— BEGIN DOCUMENT EXCERPT —
According to Traci Gusher-Thomas, Innovation & Enterprise Solutions Principal, “Any given organisation has 80 percent or more of its data locked up as unstructured or ‘dark’ data,” making it difficult to analyse and gain insights. This is especially true when considering new business models that allow any company—regardless of size or industry—to be nimbler and scale infinitely faster. By accessing services rather than growing internal functions and infrastructure, and by capitalising on emerging technologies such as artificial intelligence, 21st century enterprises can generate insights from massive amounts of data to improve business operations and transform customer experience.

 When we think about the everything-as-a-service model, the huge dividend is how we use the output of data from the service for optimisation and new insights. In the Indian context, it relates to the huge markets, consumers, health requirements, and safety and security. Not only is it vital to encompass the resource to use it to our advantage and development, but also to guard against economic and social crises and any risks pertaining to the security and sovereignty of the nation. However, the May Day urgency and limitless opportunities are yet to be captured and scaled. 

Prime Minister Narendra Modi has described data as the “new oil” and the “new gold” and said that India has the potential to lead the world in the industrial revolution, which relies on big data analytics and digital technology to improve manufacturing. Many data scientists with expertise in institutional research (especially outcomes, enrolment, issues of diversity, retention and finances), survey research, higher education, public policy, data analysis and analytics, statistics, research design, economics, econometrics, predictive modelling and analytics, strategic planning, policy analysis, program evaluation and assessment are needed as a part of Research and Development in every sphere of the economic, social and security domains. The main responsibilities to be assumed right now are gathering vast amounts of structured and unstructured data and converting them into actionable insights, identifying the data-analytics solutions that hold the most significant potential to drive the growth of organisations, using analytical techniques like text analytics, machine learning, and deep learning to analyse data, thereby, unravelling hidden patterns and trends, encouraging data-driven approach to solving complex business problems, cleansing and validating data to optimise data accuracy and efficacy, and communicating all the productive observations and findings to the company stakeholders via data visualisation.
— END DOCUMENT EXCERPT —
— BEGIN RECORDED DATA —
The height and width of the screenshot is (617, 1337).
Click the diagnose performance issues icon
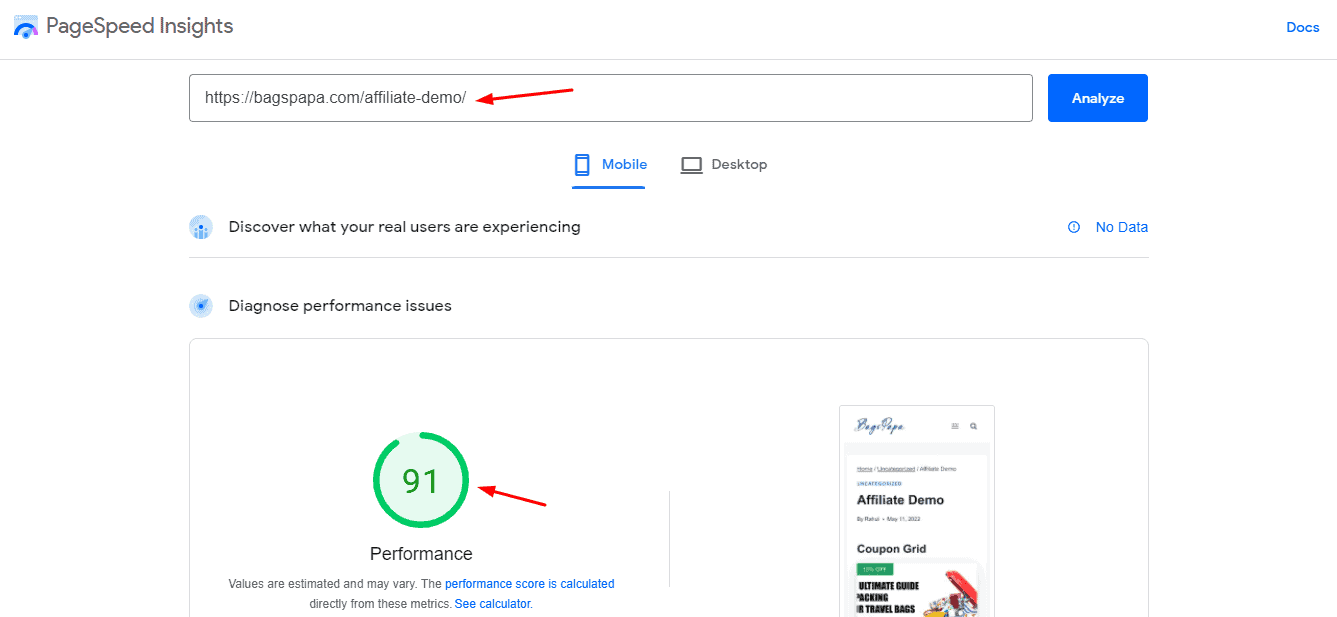[x=201, y=306]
— END RECORDED DATA —
DO THIS:
Transcribe the article on data and analytics word for word, everything from "When we think" down to "captured and scaled.".

COMPLETED EXERCISE:
When we think about the everything-as-a-service model, the huge dividend is how we use the output of data from the service for optimisation and new insights. In the Indian context, it relates to the huge markets, consumers, health requirements, and safety and security. Not only is it vital to encompass the resource to use it to our advantage and development, but also to guard against economic and social crises and any risks pertaining to the security and sovereignty of the nation. However, the May Day urgency and limitless opportunities are yet to be captured and scaled.